Conceitos Básicos
Large language models can detect arguments that would be particularly persuasive to individuals with specific demographics or beliefs, indicating their potential to generate targeted misinformation and propaganda.
Resumo
The study investigates whether large language models (LLMs) can detect content that would be persuasive to individuals with specific demographics or beliefs. The key findings are:
-
Argument Quality (RQ1):
- GPT-4 performs on par with humans in judging the quality of arguments, identifying convincing arguments.

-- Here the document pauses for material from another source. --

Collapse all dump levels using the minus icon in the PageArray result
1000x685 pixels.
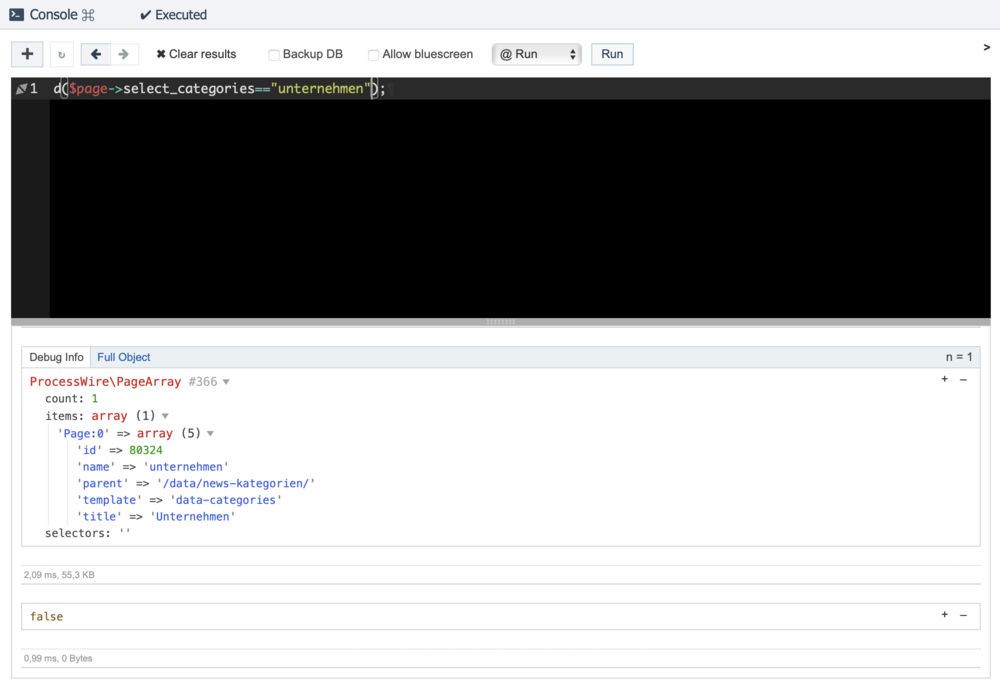pyautogui.click(x=963, y=379)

- Other LLMs like Llama 2 perform worse than random guessing on this task.
-
Correlating Beliefs and Demographics with Stances (RQ2):
- LLMs perform similarly to crowdworkers in predicting individuals' stances on specific topics based on their demographics and beliefs.
- A supervised machine learning model (XGBoost) outperforms the LLMs on this task.
-
Recognizing Persuasive Arguments (RQ3):
- LLMs perform similarly to crowdworkers in predicting individuals' stances after reading a debate.
-
Stacking LLM Predictions:
- Combining predictions from multiple LLMs improves performance, even surpassing human-level accuracy in RQ2 and RQ3.
The results suggest that LLMs can detect personalized persuasive content, indicating their potential to generate targeted misinformation and propaganda. The authors argue that this provides an efficient framework to continuously benchmark the persuasive capabilities of LLMs as they evolve.
Estatísticas
"78% of Black, 72% of Asian, and 65% of Hispanic workers see efforts on increasing diversity, equity, and inclusion at work positively, compared to 47% of White workers." (Minkin, 2023)
"Tailoring messages to different personality traits can make them more persuasive" (Hirsh et al., 2012)
"Men and women differ significantly in their responsiveness to different persuasive strategies" (Orji et al., 2015)
Citações
"If LLMs can detect good arguments (RQ1), determine the correlation between demographics and previously stated beliefs with people's stances on new specific topics (RQ2), and determine whether an argument will convince specific individuals (RQ3), they are likely better at generating misinformation and propaganda."